● Data to use:
+ + +

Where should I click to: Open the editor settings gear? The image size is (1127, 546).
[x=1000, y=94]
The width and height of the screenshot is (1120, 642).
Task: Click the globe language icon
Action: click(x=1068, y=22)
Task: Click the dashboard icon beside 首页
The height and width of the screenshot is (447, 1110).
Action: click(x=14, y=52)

+ + +

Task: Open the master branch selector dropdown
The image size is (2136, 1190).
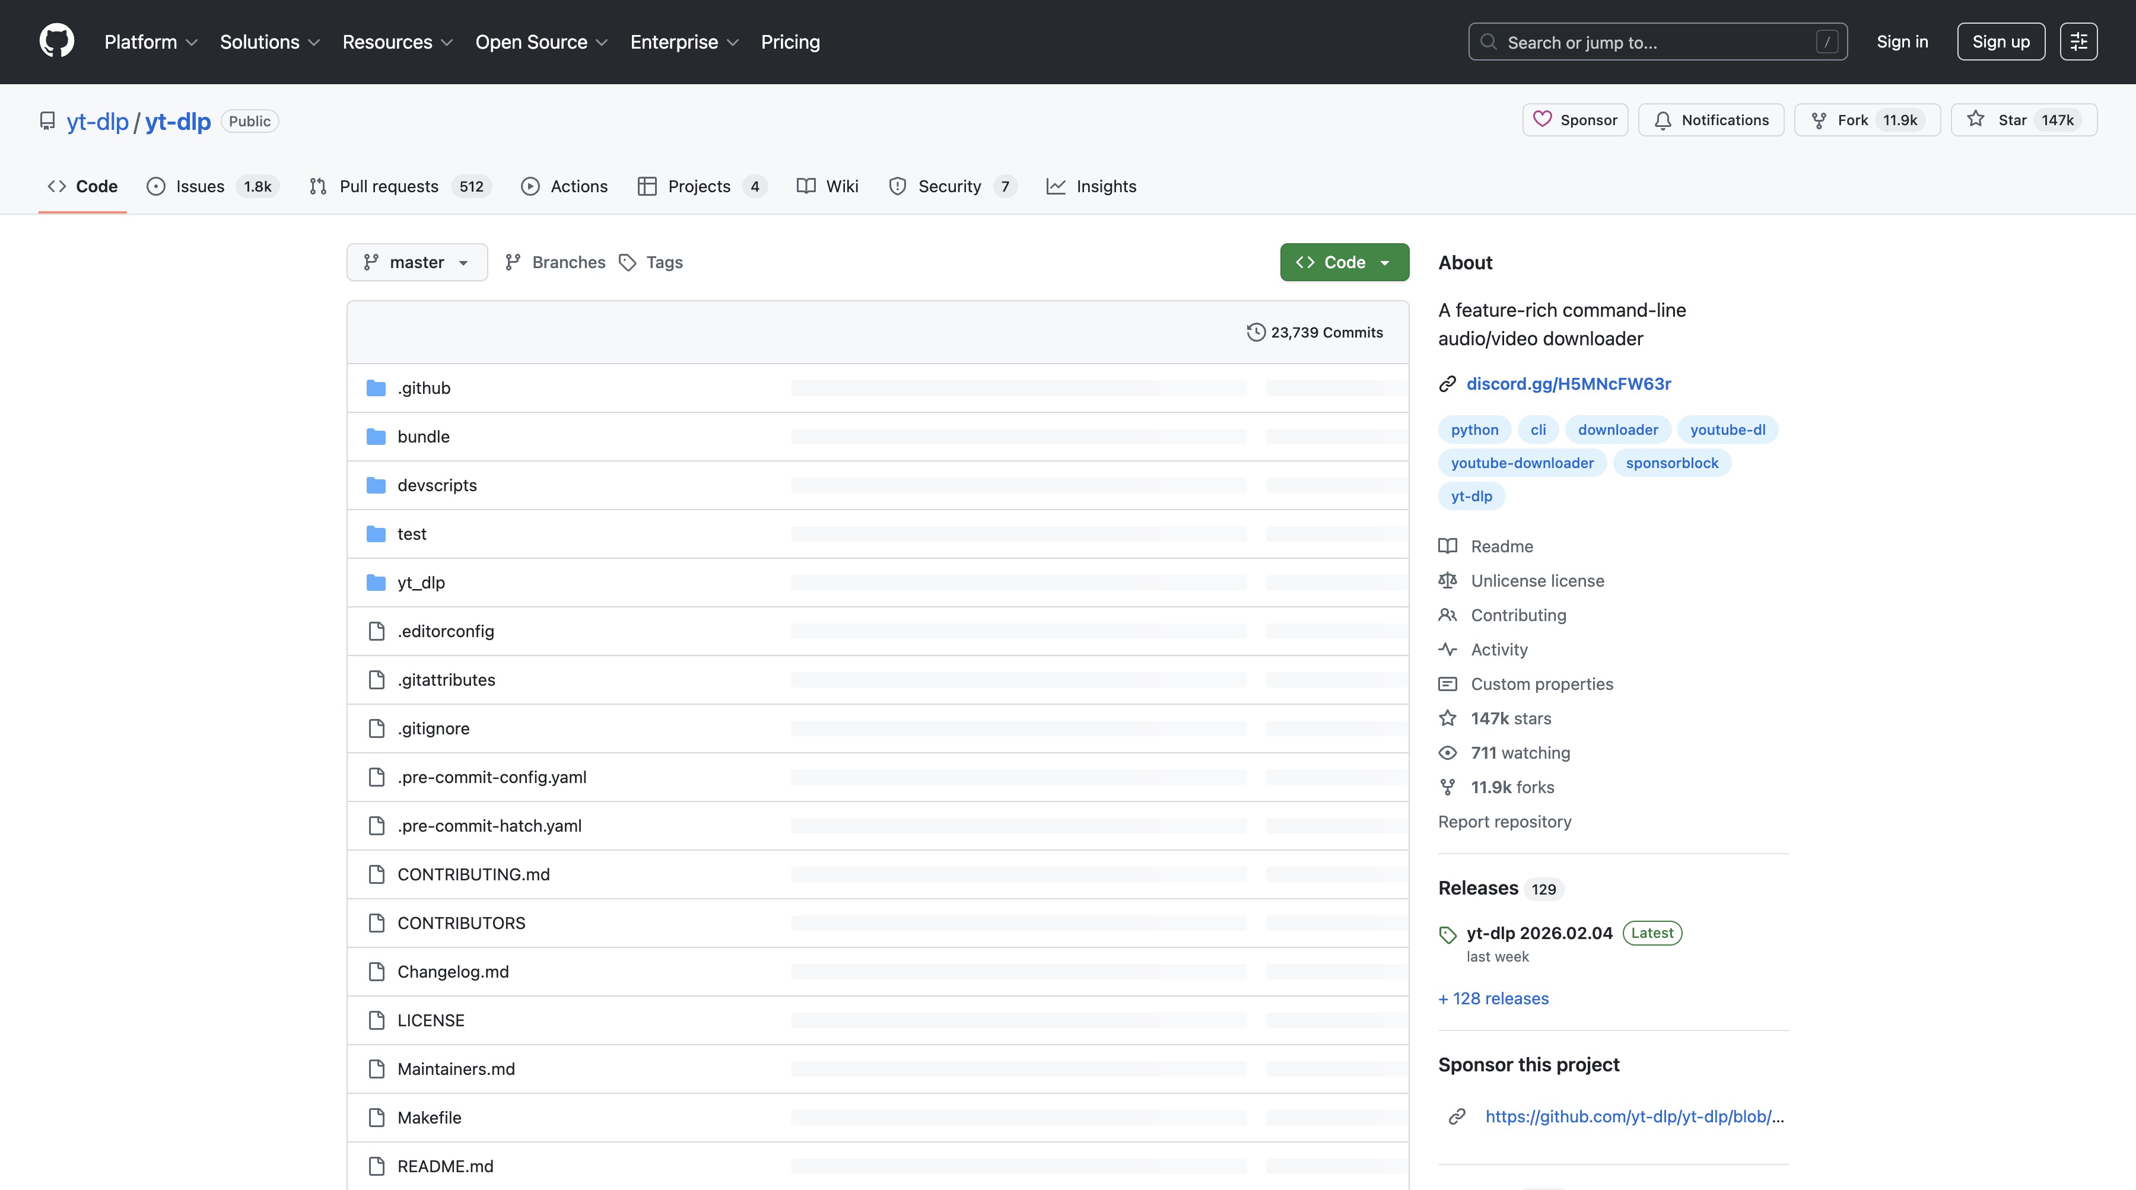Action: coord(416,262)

+ + +

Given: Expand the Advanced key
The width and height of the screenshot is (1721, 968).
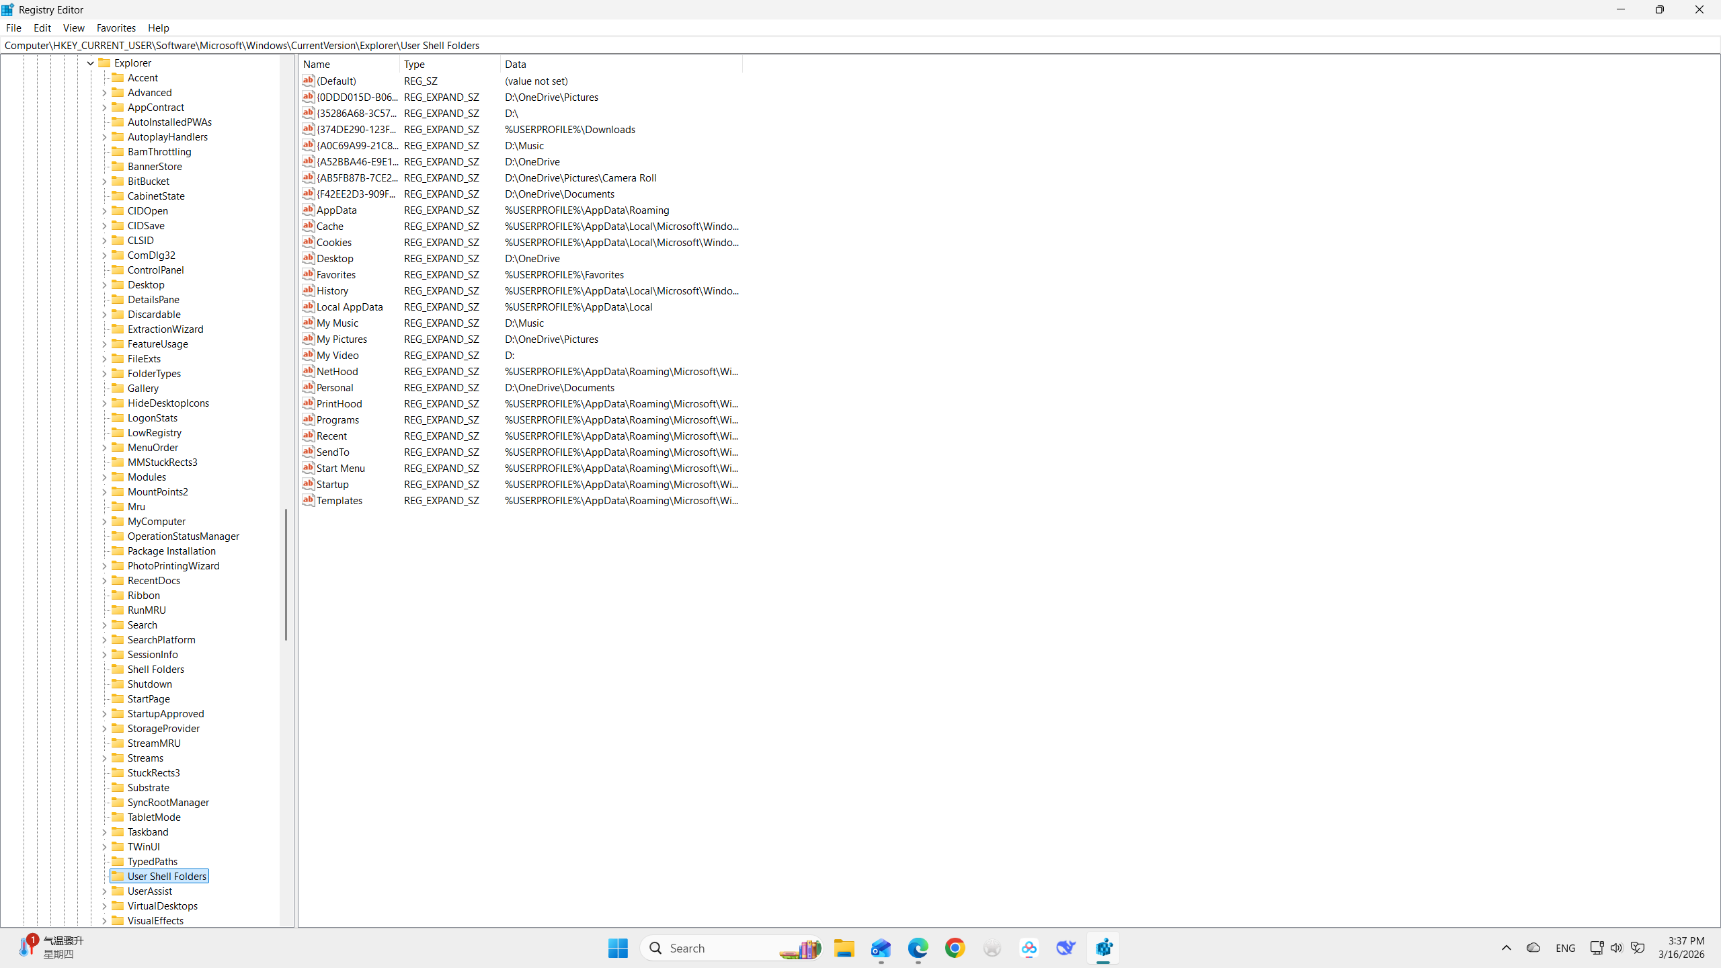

+ + +

● Required work: Everything starting at the line containing "Given: Expand the Advanced key" and ending at the line containing "The width and height of the screenshot is (1721, 968)." in the records above should be repeated exactly, and only that.

● Task response:
Given: Expand the Advanced key
The width and height of the screenshot is (1721, 968).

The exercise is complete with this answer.